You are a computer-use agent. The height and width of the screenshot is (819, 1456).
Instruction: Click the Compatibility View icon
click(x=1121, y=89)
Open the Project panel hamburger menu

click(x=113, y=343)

==

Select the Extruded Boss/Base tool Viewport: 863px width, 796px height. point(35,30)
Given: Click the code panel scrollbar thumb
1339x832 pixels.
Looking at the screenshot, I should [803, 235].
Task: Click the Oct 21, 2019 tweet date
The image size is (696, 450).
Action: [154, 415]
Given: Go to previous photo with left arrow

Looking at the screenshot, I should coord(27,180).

◆ **YOUR INSTRUCTIONS**
Copy the lines verbatim, from the line containing "Task: Click the Oct 21, 2019 tweet date" through the line containing "Looking at the screenshot, I should coord(27,180).".

◆ **RESPONSE TO THIS EXERCISE**
Task: Click the Oct 21, 2019 tweet date
The image size is (696, 450).
Action: [154, 415]
Given: Go to previous photo with left arrow

Looking at the screenshot, I should coord(27,180).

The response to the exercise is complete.